The basics go as follows.
1. A magic line can be identified as a moving average where the asset has consistent trouble going over or under during a trending move. It will pull back and touch it once in a while, and if very oversold could bounce above it for a little bit.
2. Strong moves above or under a magic line can be considered "slicing" behavior, where bears or bulls managed to rally enough strength to overcome the lines resistance/support. such moves, if they happen out of a tight trading range, can lead to strong move in one direction.
Here I show a chart with a 20dma. Notice how whenever price is below the movign average it sometimes comes back and touchs the line. If sells off particularly hard, say 30-50% like ti does many times in this chart, it tends to mean revert for a bit over.

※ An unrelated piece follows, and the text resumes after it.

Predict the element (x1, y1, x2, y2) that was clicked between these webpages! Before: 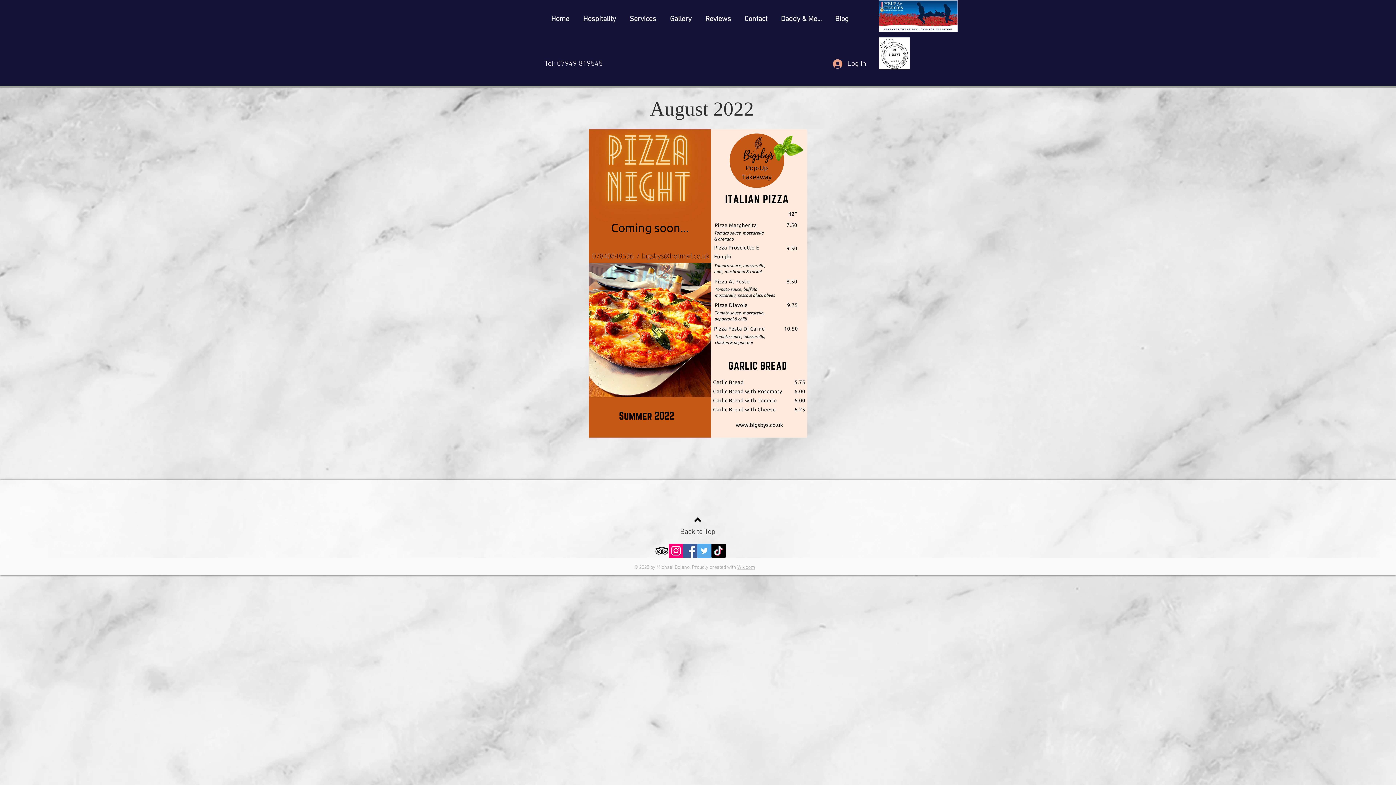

The real kicker is when the line starts trending up tracking price for a while, otherwise known as basing.
A strong move out of the line shows their is some juice in the move, and that the line could potentially act as support for the rest of the trend, until it becomes overbought or oversold
Here is a number of times the 20dma proved to act as the magic line. Take special notice to may 15th 2014 and march 3 2015 july 28th can be considered a base decline.as well ast September.
Currently we could consider this trading range, 1330-1480 as a potential base, the price recently had a nice green day that sliced through the 20dma. Normally i would like to see faster action after such a move, which keep me hesistant, but I think the possibility of a BIG move in could be around the corner if this shown here and the 20dma act jointly.
Trade Recommendation: Long with a stop at 1420 area.